WHAT TO PRODUCE
Word for word, set down the lines from the one that contains "Given: Insert a closing parenthesis operator" through the final line of the data; no pictures belong in the copy.

Collected data:
>>>
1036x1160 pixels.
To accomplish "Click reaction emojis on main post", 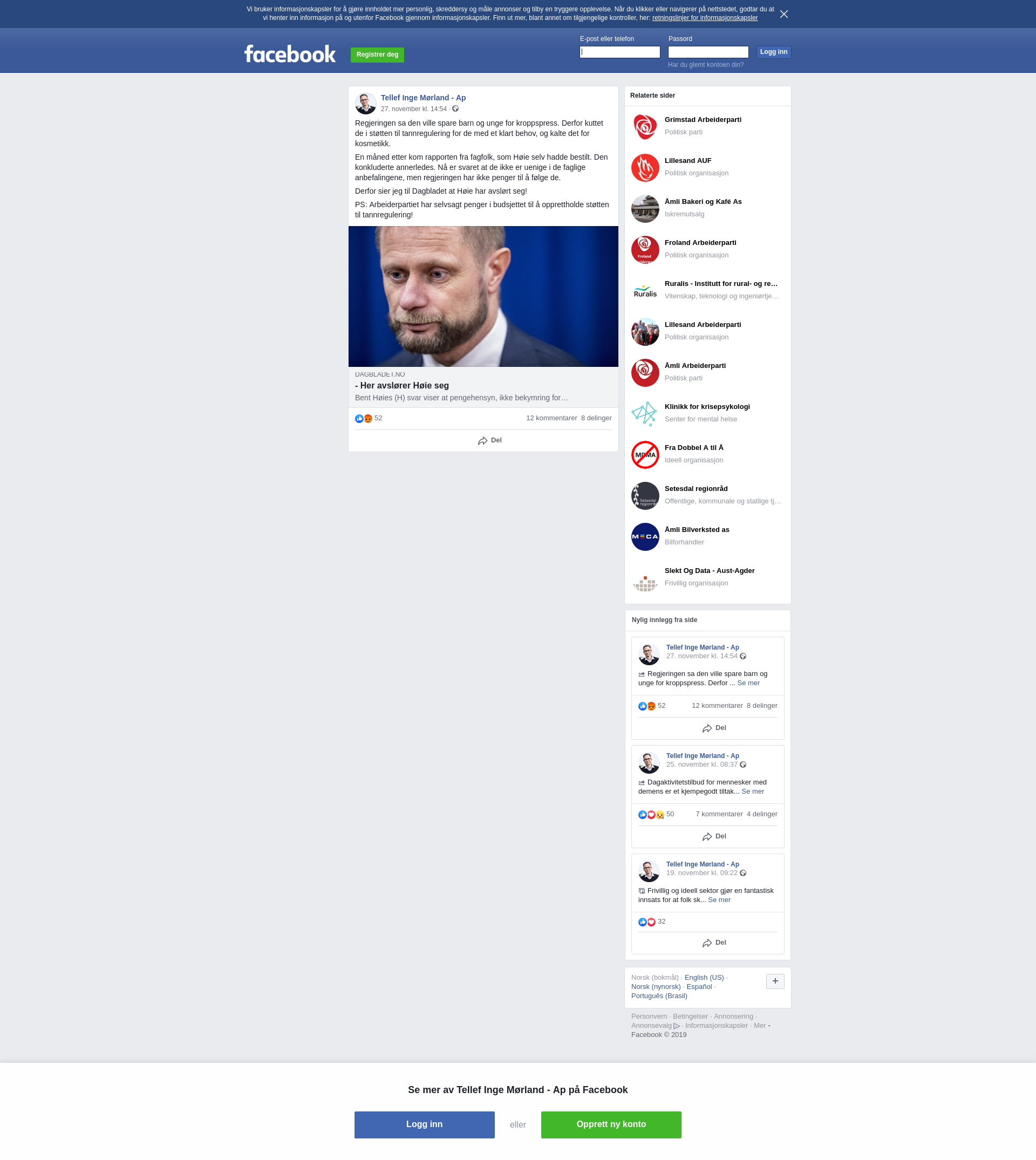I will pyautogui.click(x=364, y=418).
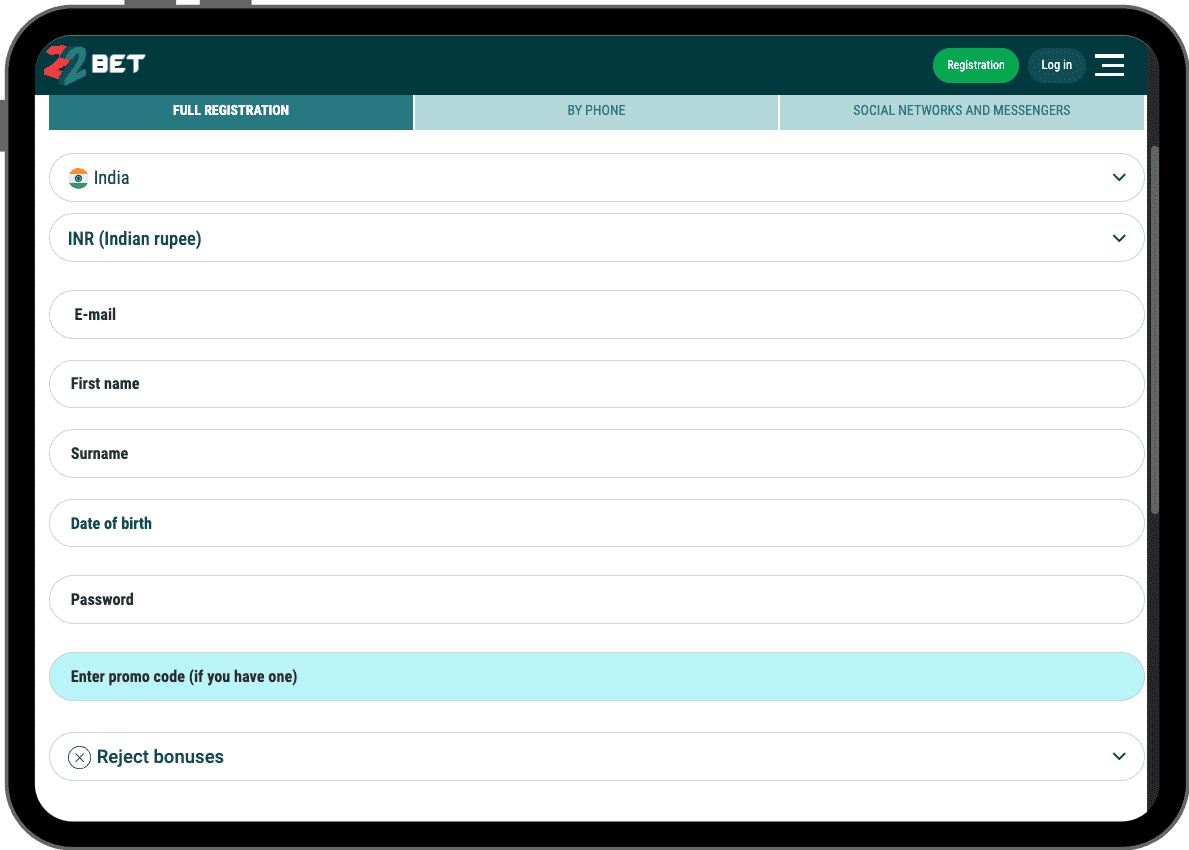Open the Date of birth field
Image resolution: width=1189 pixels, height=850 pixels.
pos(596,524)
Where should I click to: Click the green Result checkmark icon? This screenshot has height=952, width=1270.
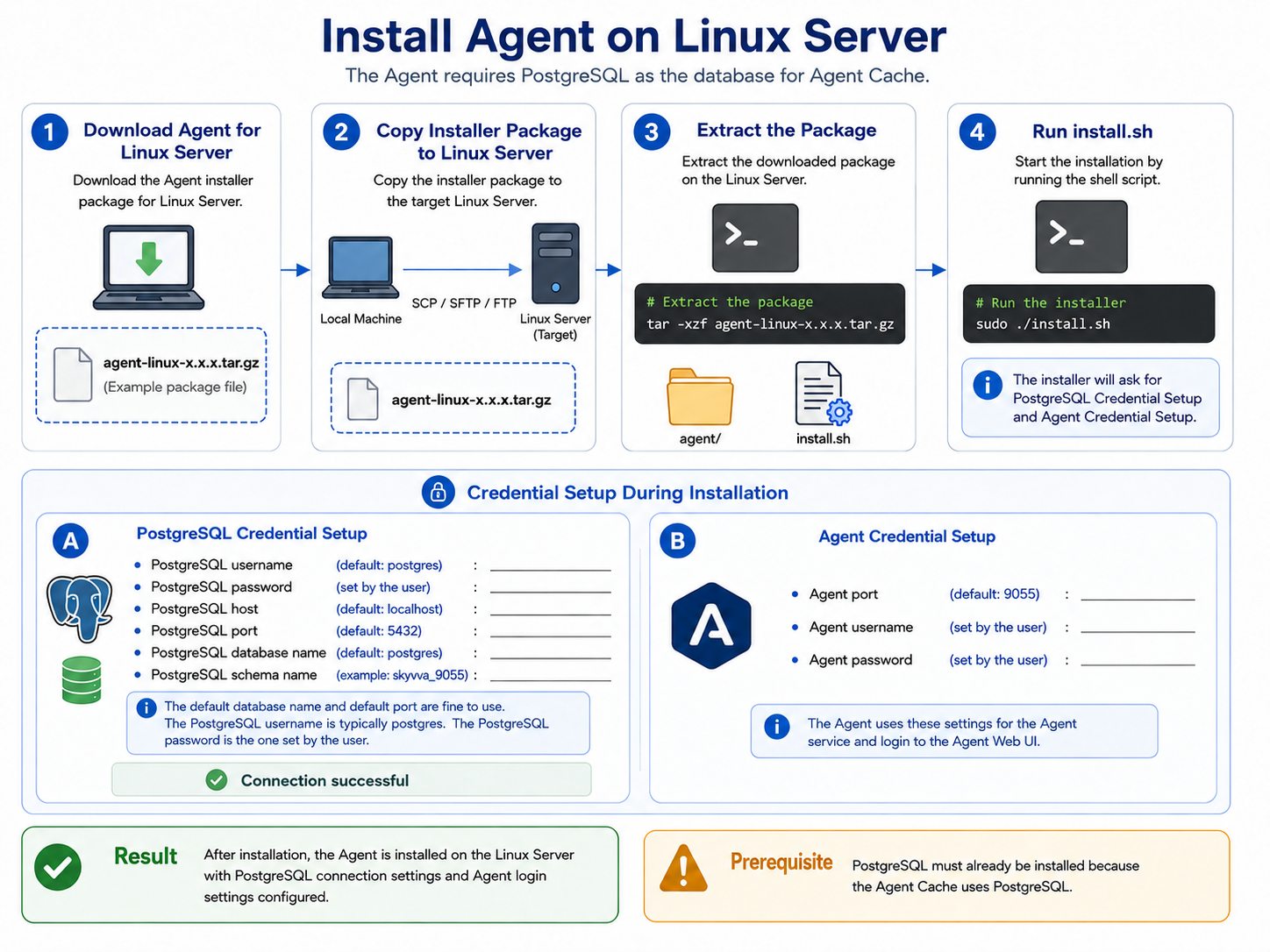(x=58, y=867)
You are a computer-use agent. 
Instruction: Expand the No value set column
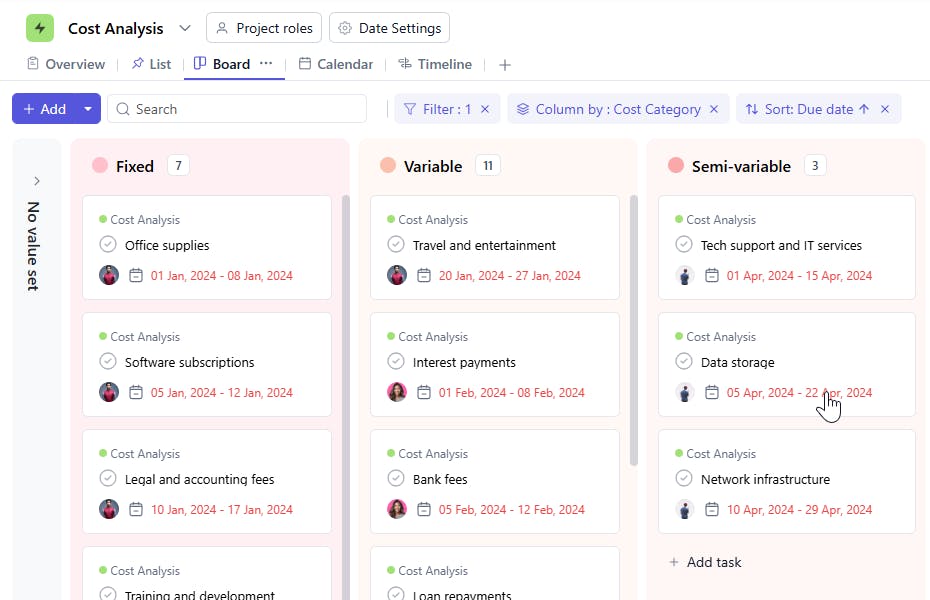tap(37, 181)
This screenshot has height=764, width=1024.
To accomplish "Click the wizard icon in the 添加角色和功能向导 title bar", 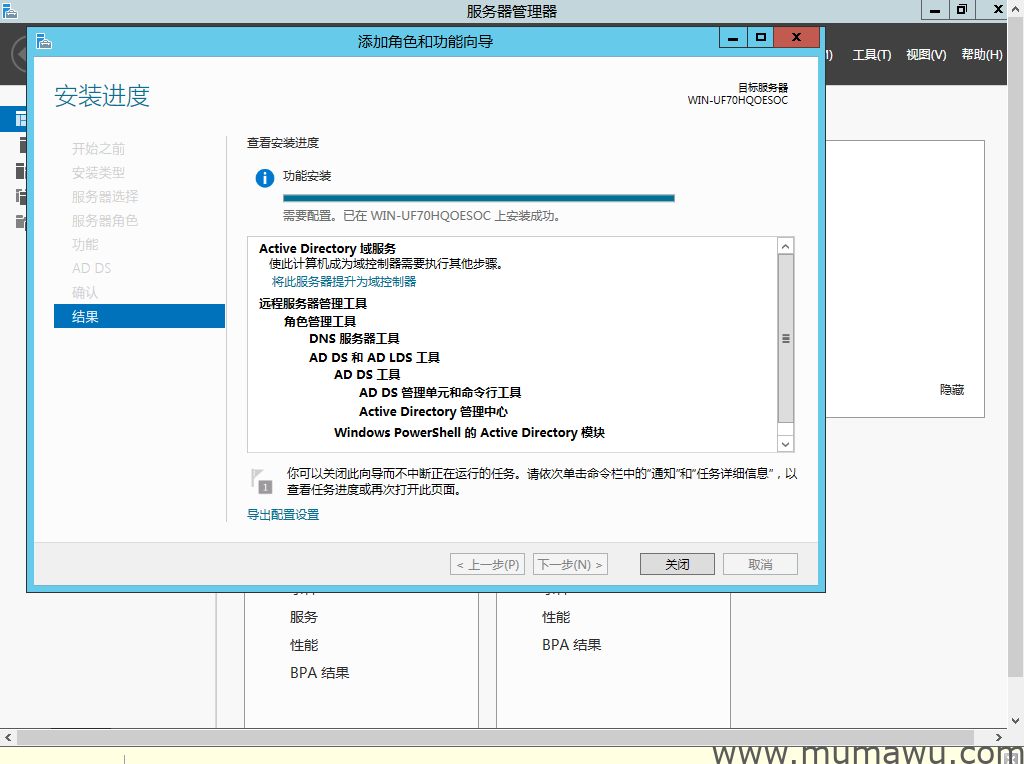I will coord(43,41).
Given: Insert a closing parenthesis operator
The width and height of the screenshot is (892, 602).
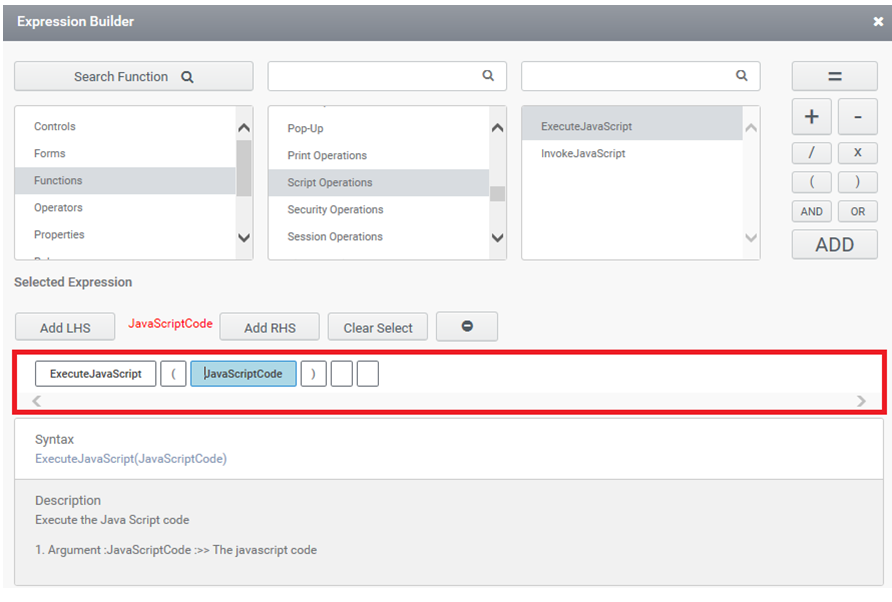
<<<
OUTPUT
Given: Insert a closing parenthesis operator
The width and height of the screenshot is (892, 602).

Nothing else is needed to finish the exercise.